Bill Nettles was a noted songwriter and country singer over a span of three decades. A disabled navy veteran of World War I, Nettles and his brother Norman were the core of various ensembles in Shreveport - Bill Nettles & the Dixie Blue Boys, and the Nettles Brothers for example - popular on KWKH radio, and oft recorded by Vocalion and Bluebird/RCA (1937-45). In addition, Nettles is reported to have written the huge 1934 hit "Nobody's Darling But Mine" for Jimmie Davis.

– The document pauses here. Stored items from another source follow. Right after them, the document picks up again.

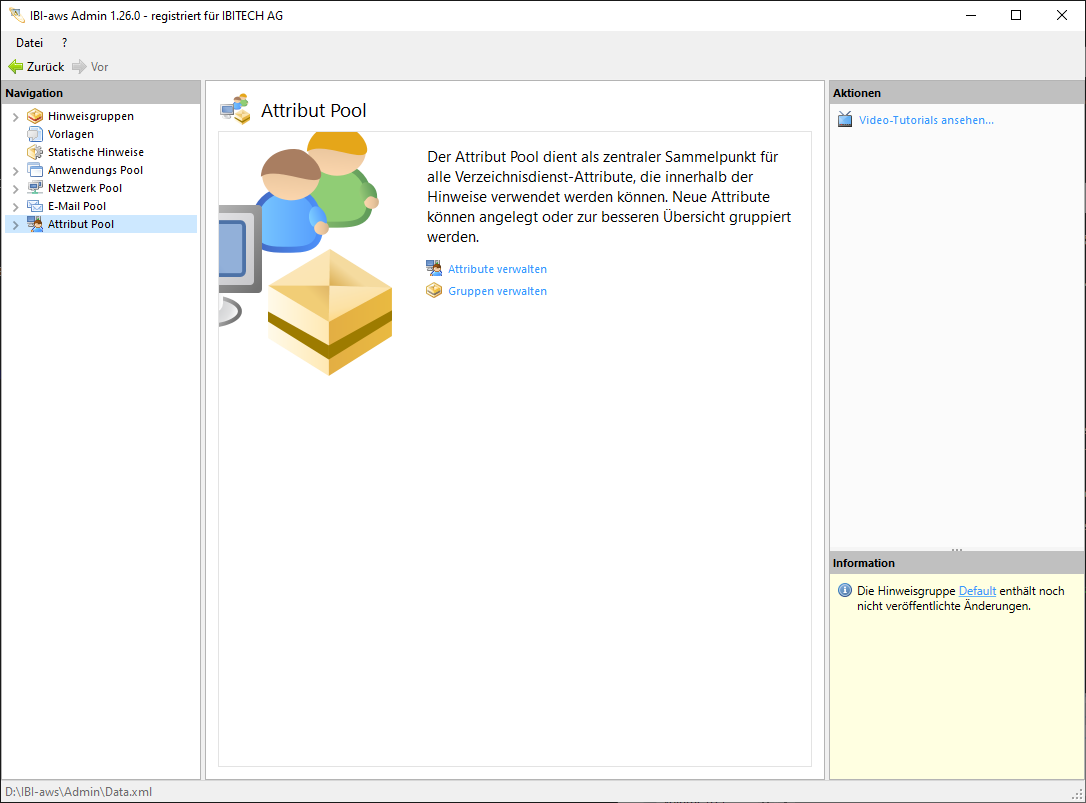Click the Statische Hinweise icon
Viewport: 1086px width, 803px height.
(35, 152)
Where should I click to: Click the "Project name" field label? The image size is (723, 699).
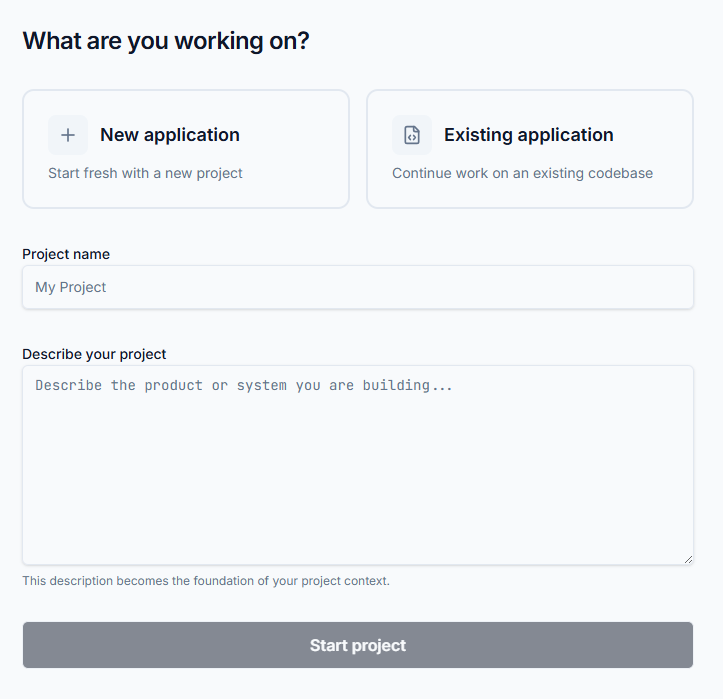pyautogui.click(x=66, y=255)
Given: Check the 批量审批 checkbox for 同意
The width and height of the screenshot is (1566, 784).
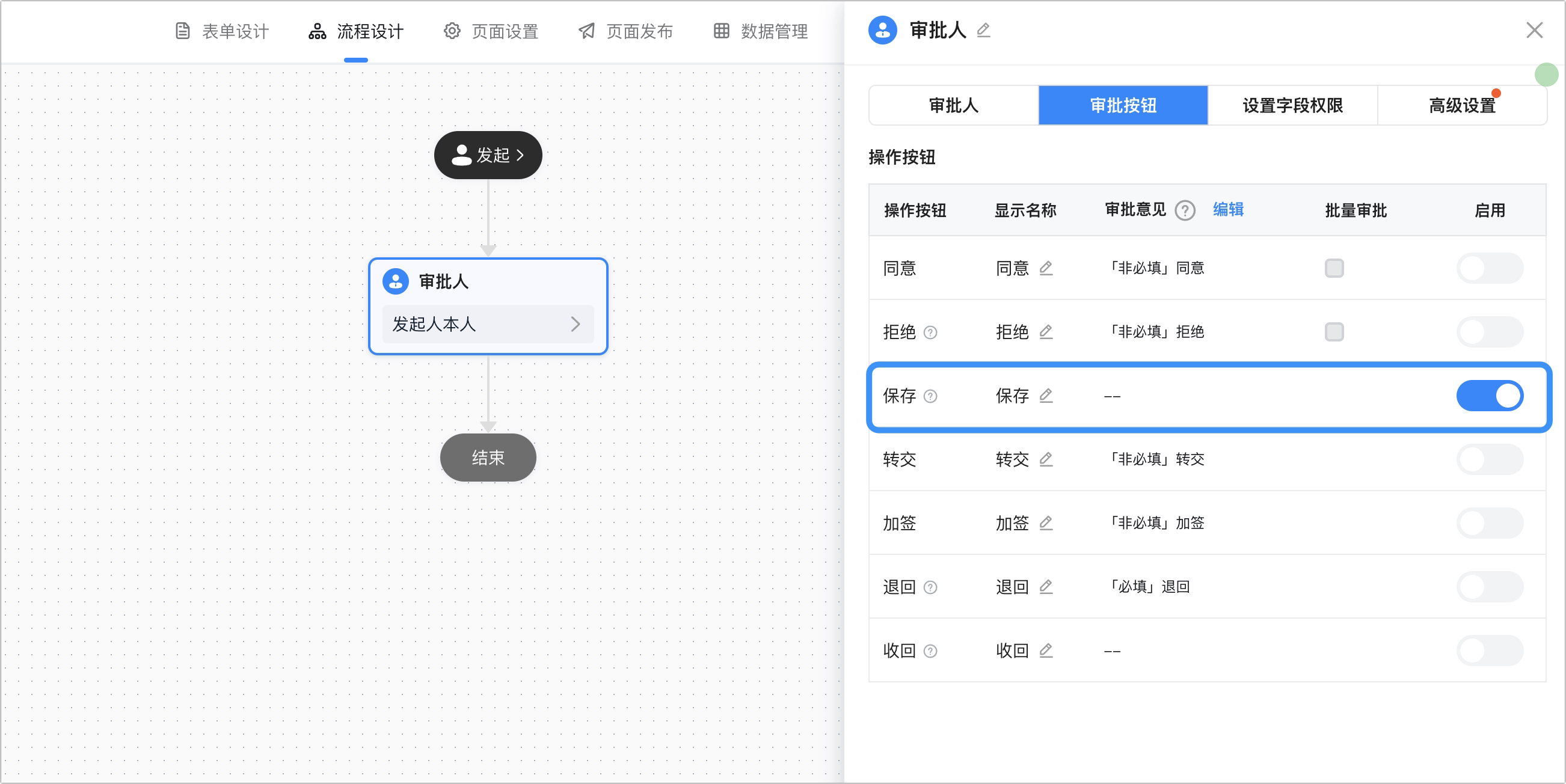Looking at the screenshot, I should (1334, 268).
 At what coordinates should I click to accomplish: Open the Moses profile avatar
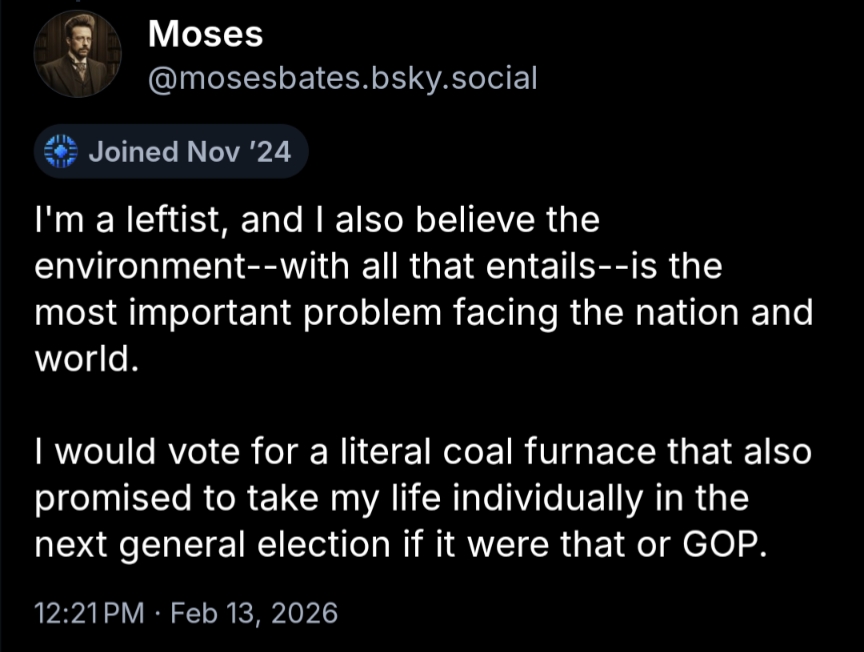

Nettles's own early recordings often bear Davis's name as co-writer, and in later years Nettles wrote a song about the Davis hit called "The Story Of Nobody's Darling". Nettles's beautiful "Have I Waited Too Long?" was introduced at KWKH in 1943 by Radio Dot and Smoky, and later became Faron Young's theme song. Along with Harmie Smith, Bob Shelton, Dick Hart, young Webb Pierce, and host Hal Burns, Nettles & His Dixie Blue Boys helped to launch a twice-weekly Louisiana Hayride program on KWKH in the summer of 1945 that predated the more famous auditorium show by almost three years. Nettles moved to Monroe, LA., in 1946, and except for short performance stays in Jackson, Mississippi, and Orange, Texas, he remained there for the rest of his life. He continued to record, on the Bullet and Imperial labels, and then found his greatest success with Mercury Records. A tune he wrote and recorded for that label, "Hadacol Boogie", in a Monroe radio station in 1949, was a celebration of Dudley LeBlanc's restorative elixir. It went to # 9 on the country charts. (BTW, "Hadacol Boogie" is alleged to be the first song that Jerry Lee Lewis performed in public, in 1949. Occasionally Jerry will perform the song on stage, though he never recorded it.) Nettles loved to write "answer" songs, such as "Answer To Blue Eyes", "It's Your Turn To Walk The Floor For Me", "I Hauled Off and Loved Her", and even answered his own songs: "(I Want To Be) Somebody's Darling" and "Hadacol Bounce". Not having heard the Nettles version, I'm not sure if the latter is the same song that Professor Longhair recorded, also for Mercury in 1950. Does anyone know? Nettles recorded five sides for Starday in 1954, including the rare proto- rockabilly single "Wine-O Boogie"/"Gumbo Mumbo" (Starday 174), and retired from radio and TV work in 1958. He started his own label in Monroe, Nett Records, for which he made his last recordings during 1965-67.